The Bible teaches that our faith in the Person and work of Jesus Christ is what reconciles us to God (Romans 5:9-11; Colossians 1:21-22; 2 Corinthians 5:18-20; Ephesians 2:15-16). Being reconciled means that we are united to God and have peace with Him (Romans 5:1; Colossians 1:19-20). That is how one receives favor, not by the Law (Galatians 3:11). This is done by being “in Christ”. You get “in Christ” by your faith (Galatians 3:23-28; 2 Corinthians 5:17). There is absolutely nothing that can condemn those that are “in Christ Jesus” (Romans 8:1). By being “in Him”, a person is seen as though they kept the Law perfectly and are blameless (Ephesians 1:4).
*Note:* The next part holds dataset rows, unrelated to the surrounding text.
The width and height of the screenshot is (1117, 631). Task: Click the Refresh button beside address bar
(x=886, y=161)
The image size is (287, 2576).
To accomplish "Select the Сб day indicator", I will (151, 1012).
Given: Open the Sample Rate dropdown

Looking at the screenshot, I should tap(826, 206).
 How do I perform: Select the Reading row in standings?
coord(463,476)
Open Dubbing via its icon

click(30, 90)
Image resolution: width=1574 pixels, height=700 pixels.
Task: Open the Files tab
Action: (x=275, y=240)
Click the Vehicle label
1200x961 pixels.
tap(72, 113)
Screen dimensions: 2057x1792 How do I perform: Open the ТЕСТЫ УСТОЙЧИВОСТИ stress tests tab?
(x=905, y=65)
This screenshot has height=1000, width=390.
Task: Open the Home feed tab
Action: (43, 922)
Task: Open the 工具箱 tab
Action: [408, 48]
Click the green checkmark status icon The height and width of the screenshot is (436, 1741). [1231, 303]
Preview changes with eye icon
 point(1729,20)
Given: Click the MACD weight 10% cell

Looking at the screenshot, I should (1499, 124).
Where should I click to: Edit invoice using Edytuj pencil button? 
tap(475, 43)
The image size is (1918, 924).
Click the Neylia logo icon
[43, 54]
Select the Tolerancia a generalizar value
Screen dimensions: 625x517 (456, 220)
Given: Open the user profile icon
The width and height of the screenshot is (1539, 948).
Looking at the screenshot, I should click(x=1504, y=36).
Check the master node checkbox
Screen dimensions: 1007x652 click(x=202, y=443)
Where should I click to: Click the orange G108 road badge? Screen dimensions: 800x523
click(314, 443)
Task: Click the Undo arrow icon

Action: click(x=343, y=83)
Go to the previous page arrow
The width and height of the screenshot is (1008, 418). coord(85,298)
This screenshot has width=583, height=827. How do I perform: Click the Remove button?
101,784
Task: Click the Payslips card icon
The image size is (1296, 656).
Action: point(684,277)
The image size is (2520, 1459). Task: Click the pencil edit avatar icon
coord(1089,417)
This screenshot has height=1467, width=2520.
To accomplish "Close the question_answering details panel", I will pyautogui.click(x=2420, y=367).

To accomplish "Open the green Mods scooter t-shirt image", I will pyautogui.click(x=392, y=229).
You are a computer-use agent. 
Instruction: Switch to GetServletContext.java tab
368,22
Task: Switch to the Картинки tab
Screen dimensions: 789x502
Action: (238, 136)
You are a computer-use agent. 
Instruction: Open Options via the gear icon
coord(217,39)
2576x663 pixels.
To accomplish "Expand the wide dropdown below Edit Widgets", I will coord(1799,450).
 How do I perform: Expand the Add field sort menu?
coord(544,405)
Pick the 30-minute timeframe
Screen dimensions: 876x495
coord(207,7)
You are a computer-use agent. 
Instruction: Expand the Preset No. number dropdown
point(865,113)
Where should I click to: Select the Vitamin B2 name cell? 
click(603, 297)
Jesus’s active and passive obedience are credited to the persons account and they are given an alien, foreign righteousness that isn’t their own (Philippians 3:9-10; 2 Corinthians 5:21), but Christ’s. When the Father looks at Believers, He sees His perfect Son. This is why we can claim to be sons and daughters of God, heirs with Christ (Romans 8:17; John 1:12) right now, not after you prove you are good enough.
When God regenerates a person, they are made a new creature “in Christ” (2 Corinthians 5:17). There is a change that takes place on the inside. This “new man”—the spirit—begins to war with the “old man”— our flesh (Romans 7:14-21)—because the new man desires the things of God that the flesh hates. God begins the process of sanctification whereby our fleshly desires are gradually put to death as the new man shines forth more and more. This process of sanctification happens after having already been reconciled. It is in the process of sanctification that good works are produced. This is the natural result of being born again because God does not leave us where we are. He has promised to finish the work that He has started within us (Philippians 1:6).
Obedience is a fruit of having already been reconciled. It is not something that, alongside your faith, keeps you reconciled gradually over time with hopes of making it. The ball is not in our court. It’s in God’s. And He is a perfect, powerful, and mighty Savior that will never leave or forsake His children (Hebrews 13:5-6; Deuteronomy 31:6). Jesus will lose none of the Believers that the Father has given Him and has promised to raise them up on the last day (John 6:35-40). Believers have good days and bad days—highs and lows. But our hope is not looking to ourselves. It’s keeping our eyes on Jesus who is the Author and Finisher of our faith (Hebrews 12:2). Until we are united with Him face to face, we continue waging war with the flesh and fighting the good fight of faith (2 Timothy 4:7).